Clinical presentation resembles acute diverticulitis or acute appendicitis, with left or right lower quadrant abdominal pain, which is more acute in onset though, with concurrent nausea, anorexia, and mild peritonism signs . Laboratory findings are usually unhelpful, and an accurate diagnosis can be made only with the aid of abdominal CT scan . Interestingly a centrally based high-attenuation focus within the inflamed epiploic appendage seen on CT has been reported as “the central dot sign” , which can help with the correct diagnosis. Treatment options include anti-inflammatory medication and outpatient management in most cases with supportive care, while misdiagnosis is very common leading to unnecessary hospital admissions, antibiotic use, or even unnecessary surgery .

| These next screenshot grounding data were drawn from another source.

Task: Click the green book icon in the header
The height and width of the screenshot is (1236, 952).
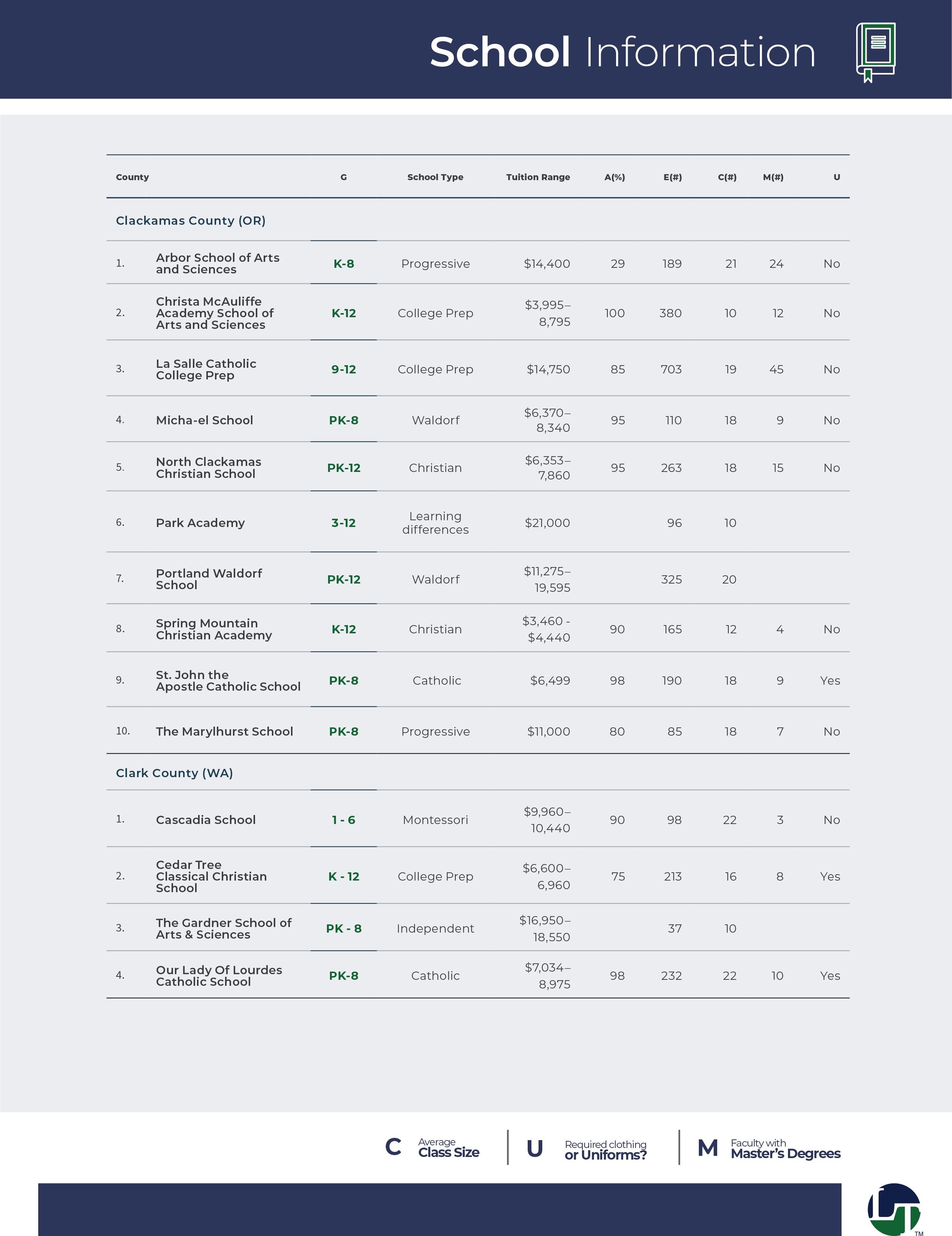Action: 876,52
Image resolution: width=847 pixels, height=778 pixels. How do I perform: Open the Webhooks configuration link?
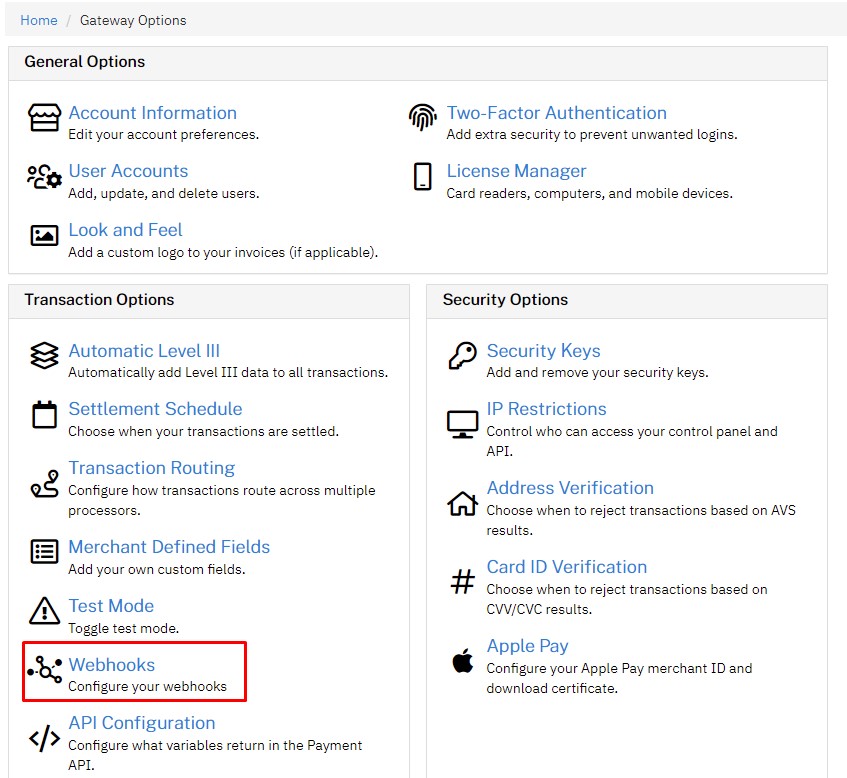111,665
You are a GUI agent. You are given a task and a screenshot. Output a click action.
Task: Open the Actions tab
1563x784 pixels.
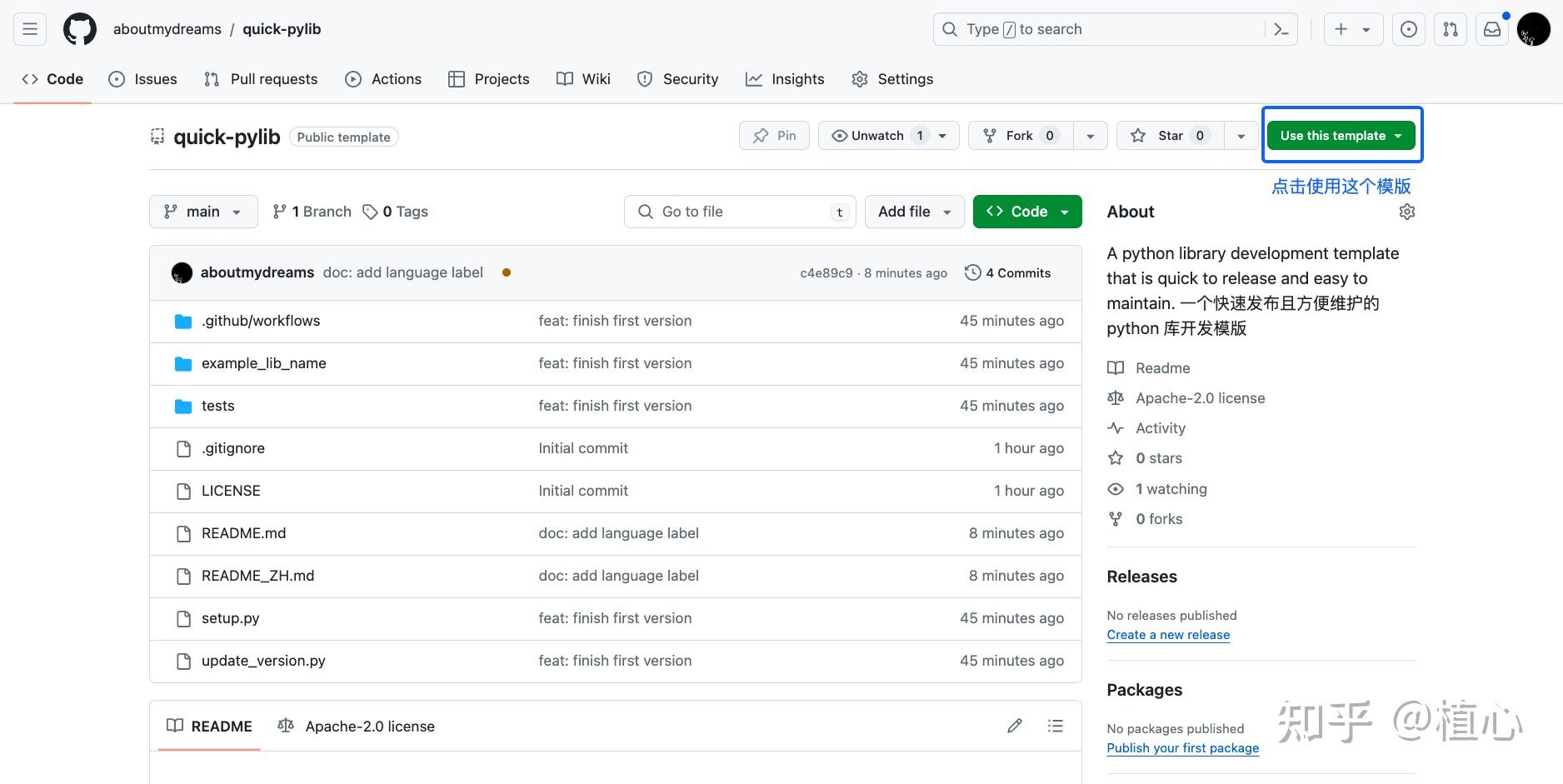pos(383,79)
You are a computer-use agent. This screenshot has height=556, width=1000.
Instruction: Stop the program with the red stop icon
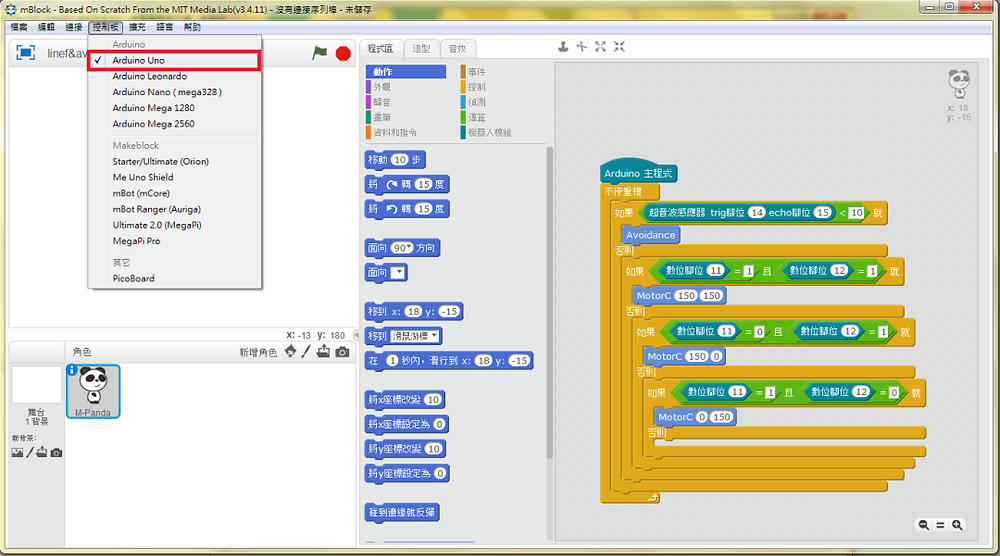(x=343, y=54)
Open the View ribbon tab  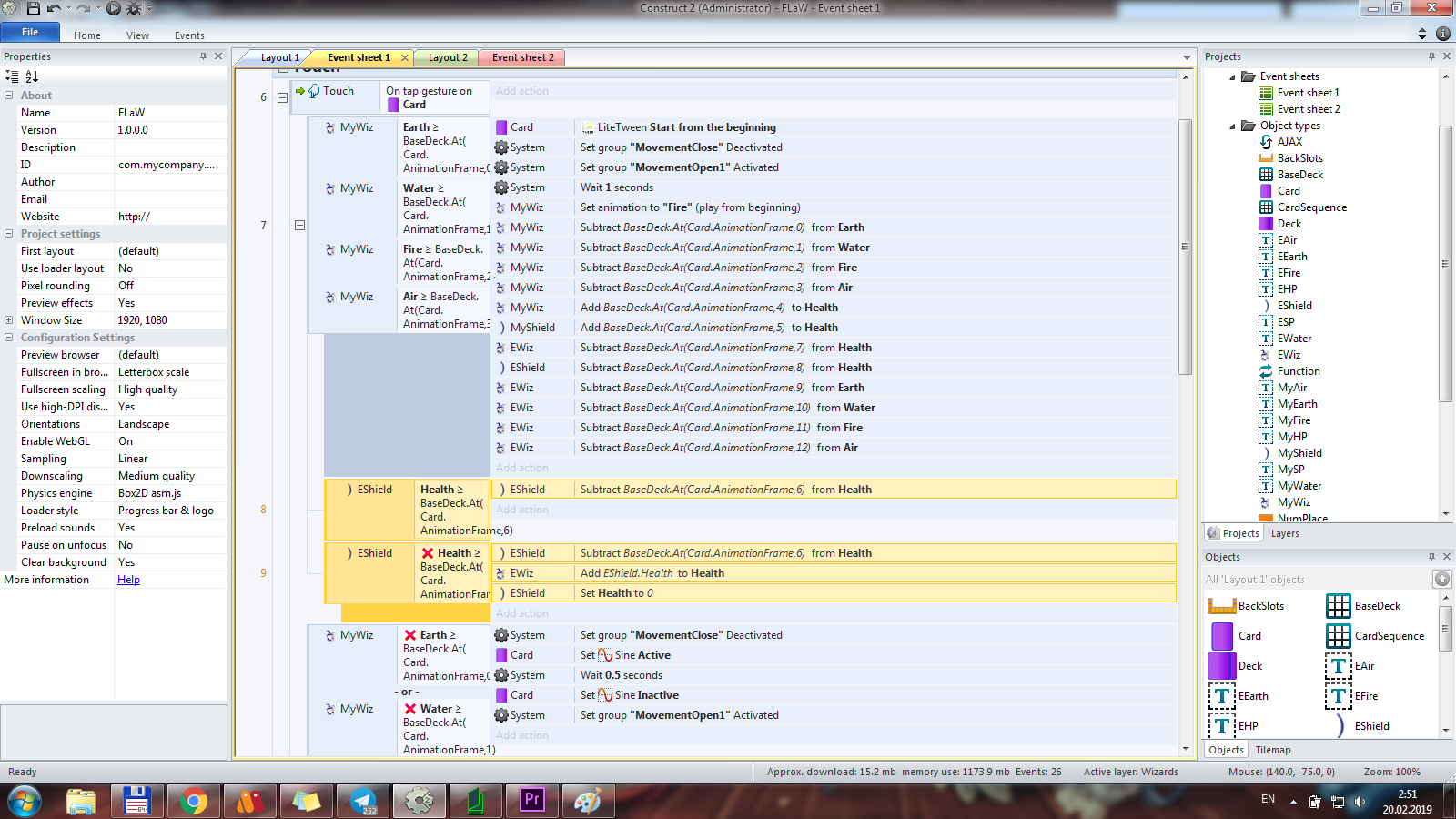[137, 35]
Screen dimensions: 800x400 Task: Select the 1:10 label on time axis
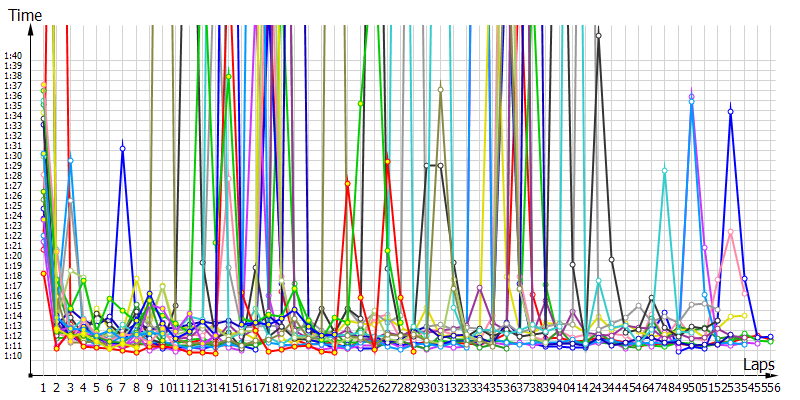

As mentioned above, 90% of SBO cases are caused by adhesions, hernias, and neoplasms , while unusual causes as inflammatory bowel disease complications, intussusception, postischemic stenosis, endometriosis, postradiation therapy strictures, anastomotic bowel strictures, gallstones, foreign bodies, phytobezoars, and tuberculosis account for the remainder 10% . An abdominal inflammatory condition can cause ileus; however, in the case presented above, EA caused mechanical SBO, and this particular clinical scenario is very seldom. From the surgeon’s point of view, it is favorable and technically less demanding to resolve than usual SBO operations.
In conclusion, EA should be included in the differential diagnosis list of unusual SBO causes.
Conflicts of Interest
All authors declare no conflict of interest regarding the publication of this article.